We all have AIDS: HIV/AIDS is everyone's problem — a global public-health threat of staggering proportions. Wayne Ellwood investigates the social inequalities which nurture the deadly disease - This Month's Theme AIDS/Keynote
New Internationalist, June, 2002 by Wayne Ellwood
They are the dead who walk again: the Lazarus men. Invisible to most of us, these are the gay males, now in their 30s and 40s, who first contracted the HIV virus 10, 15 and even 20 years ago. Through a combination of raw courage, determination and powerful new drug therapies, they have managed to keep the disease at bay.
Steve Mueller is one of those survivors. He is a warm, articulate 42-year-old with sharp, sculpted features, a halo of black curls and a hacking cough - the legacy of a battle with HIV which is not yet over. We're sitting in a crowded lunch spot in the heart of Toronto's Little Italy, straining to hear each other amidst the jangle of crashing cutlery and the hum of animated conversations ricocheting around the room. 'I could fill these tables with guys who are gone,' he nods, glancing quickly across the crowded restaurant.
Steve has been through a lot since he discovered he was HIV positive back in the early 1990s. Then he was teaching psychology at a small community college in the city, enjoying life, financially secure, with a partner who was an affluent executive in the advertising business. Life was good, he was living 'by the rules'.
Then he got sick and his world shattered. He lost his job; his partner, also HIV positive, died within a year. And then Steve contracted meningitis, one of the often deadly 'opportunistic diseases' that strike the battered immune systems of people with HIV.

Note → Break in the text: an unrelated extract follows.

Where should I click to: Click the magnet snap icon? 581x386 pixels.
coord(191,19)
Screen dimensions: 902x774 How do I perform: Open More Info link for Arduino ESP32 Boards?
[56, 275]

'The doctors told me in June 1995 that I was unlikely to see Christmas. I'd gone from 180 to 120 lbs and I was still losing weight. Then I started on the AIDS cocktail; it literally pulled me back from the edge. They called guys like me, who were dying and then bounced back, the Lazarus men.'
Steve's life, and the lives of many other people with HIV/AIDS (PHAs), was turned around by the discovery of effective 'antiretroviral' medications (ARVs) a decade ago. These drugs are not a cure for HIV but they can be a way of controlling the virus, enabling many people to work and lead otherwise normal lives again.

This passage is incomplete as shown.